Is the HPV vaccine still politically "hot"? You tell me....

Some more data from latest CCP/Annenberg Public Policy Center's latest "science of science communication" study.

I was curious, among other things, about what the current state of political divisions might be on the risk of the HPV vaccine.

At one point—back in 2006-10, I’d say—the efficacy and safety of the vaccine was indeed culturally contested.

The public was polarized; and state legislatures across the nation ended up rejecting the addition of the vaccine to the schedule of mandatory vaccinations for school enrollment, the first (and only) time that has happened (on that scale) for a vaccine that the CDC had added to the schedule of recommended universal childhood immunizations.

I’ve discussed the background at length, including the decisive contribution that foreseeable, avoidable miscues in the advent of the vaccine made to this sad state of affairs.

I was wondering, though, if things had cooled off.

There is still low HPV uptake. But it’s unclear what the cause is.

Maybe the issue is still a polarizing one.

But even without continuing controversy one would expect rates to be lower insofar as the vaccine still isn’t mandatory outside of DC, Virginia and (recently) Rhode Island.

In addition, there’s reason to believe that pediatricians are gun shy to recommend the vaccine b/c of their recollection of getting burned when the vaccine was introduced.  Their reticence might have outlived the continuing public ambivalence, and now be the source of lower-than-optimal coverage.

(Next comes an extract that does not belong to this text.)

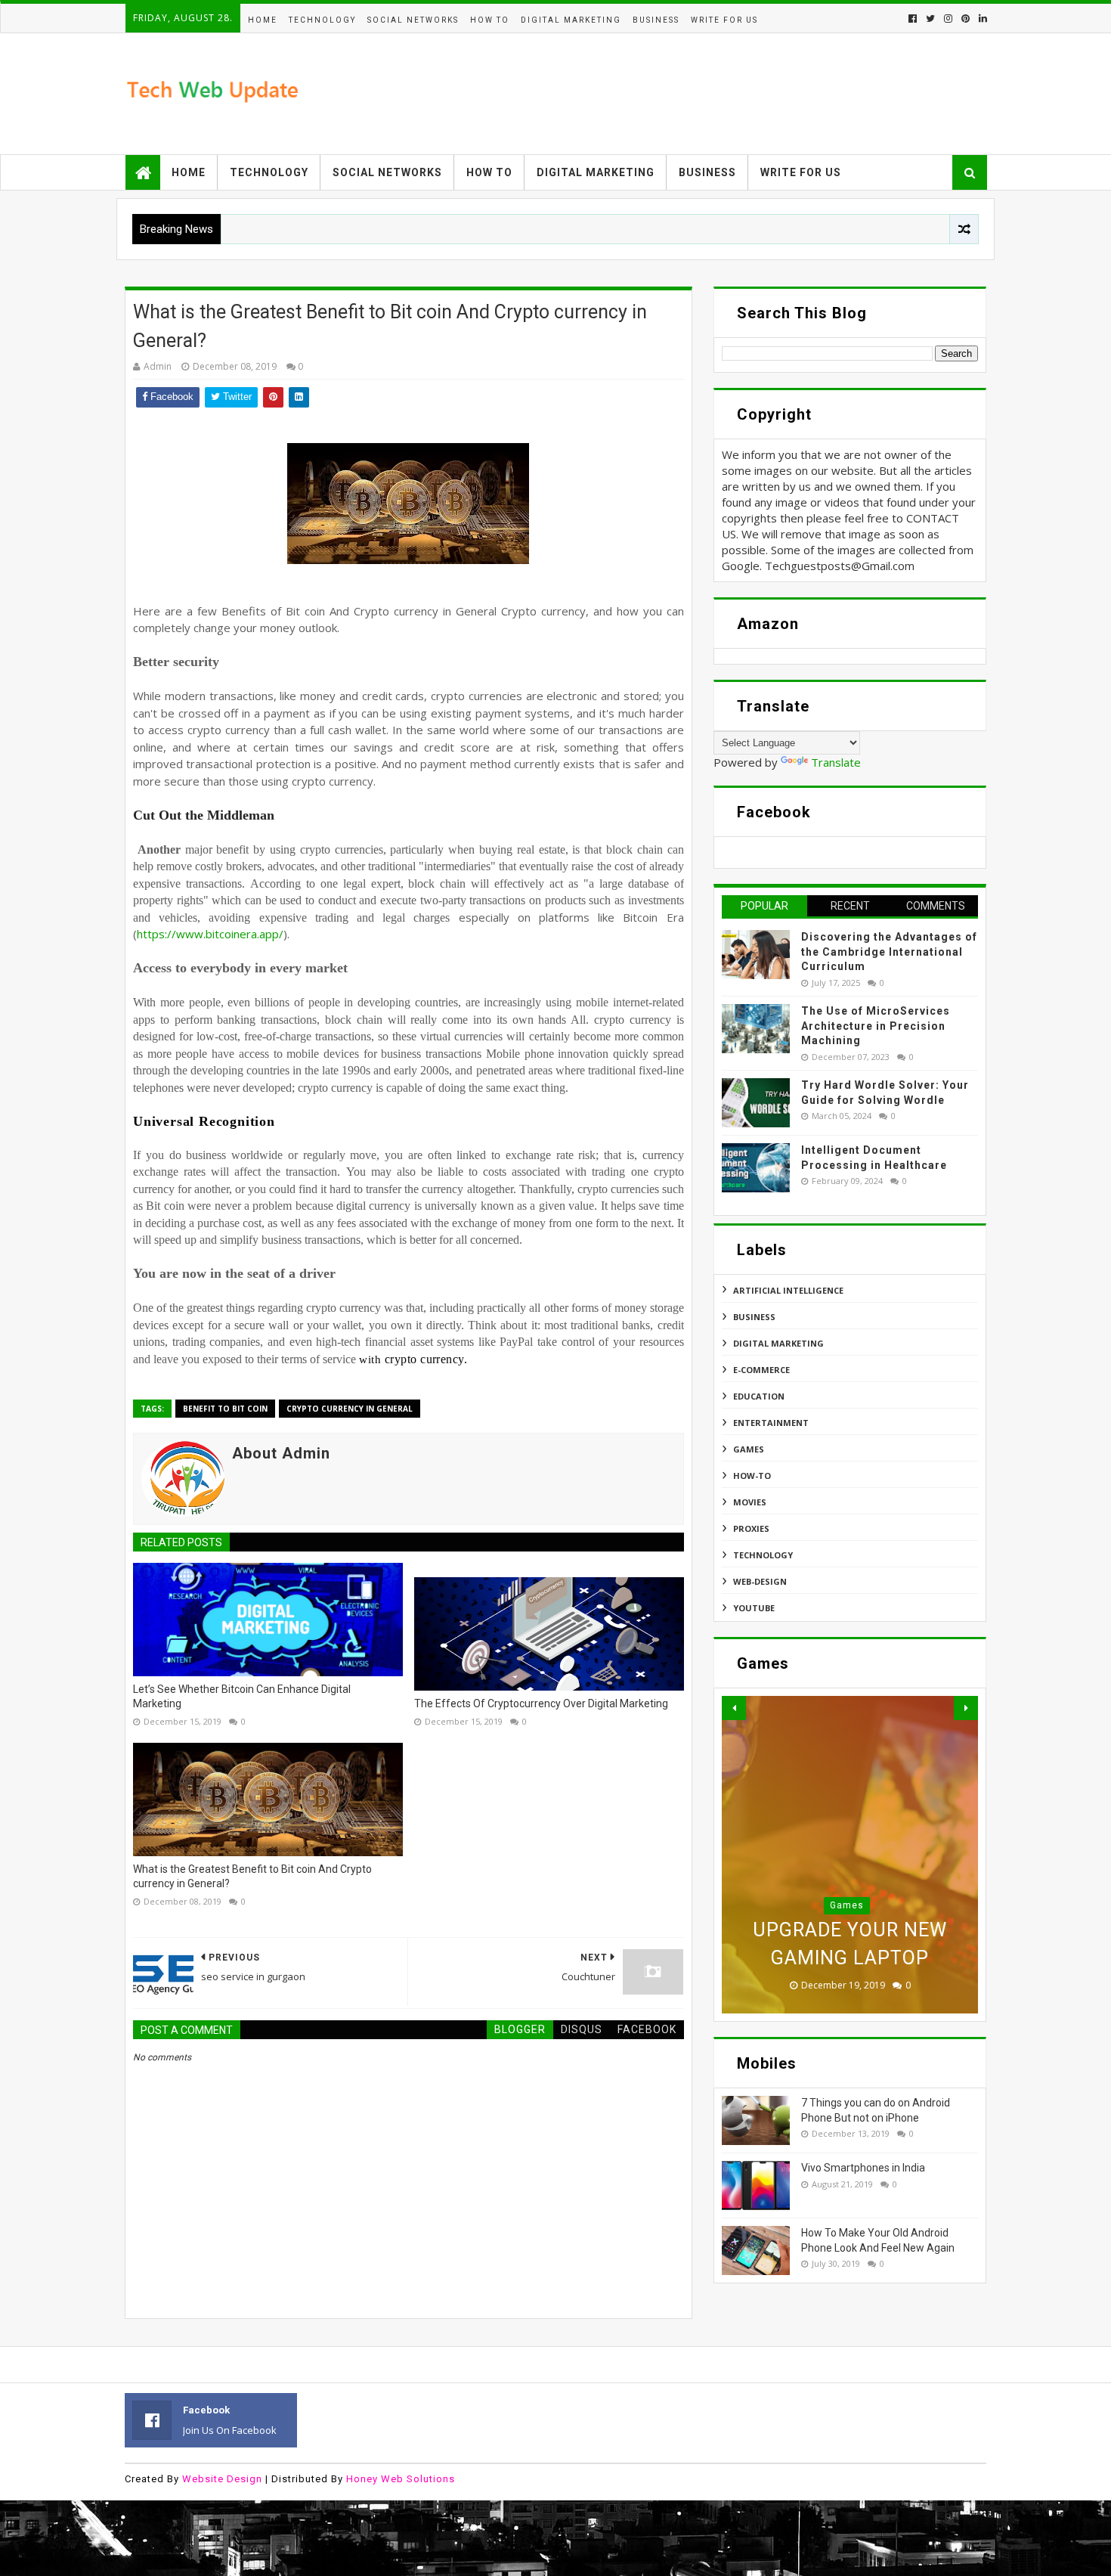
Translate (836, 762)
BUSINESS (656, 20)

So I plotted perceptions of various risk, measured with the Industrial Strength Risk Perception measure, in relation to right-left political outlooks.

I put the biggies—global warming, and fracking (plus terrorism, since I mentioned that yesterday and the issue generated some discussion)--in for comparison.

Also, childhood vaccinations, which as, I've discussed in the past, do not generate a particularly meaningful degree of polarization.

So what to make of this?

Obviously HPV is much less polarizing than the “biggies.”

But the degree of division on HPV doesn’t strike me, at least, as trivial.

Political division on the risks posed by other childhood vaccines is less intense, and still trivial or pretty close to it, particularly insofar as risk is perceived as “low” pretty much across the spectrum.  In truth, though, it strikes me as a tad bigger than what I’ve observed in the past (that’s worrisome. . . .).

But that’s all I have to say for now!

What do other think?

Here, btw, are the wordings for the ISRPM items: 

TERROR. Terrorist attacks inside the United States

FRACKING. “Fracking” (extraction of natural gas by hydraulic fracturing)

VACRISK. Vaccination of children against childhood diseases (such as mumps, measles and rubella)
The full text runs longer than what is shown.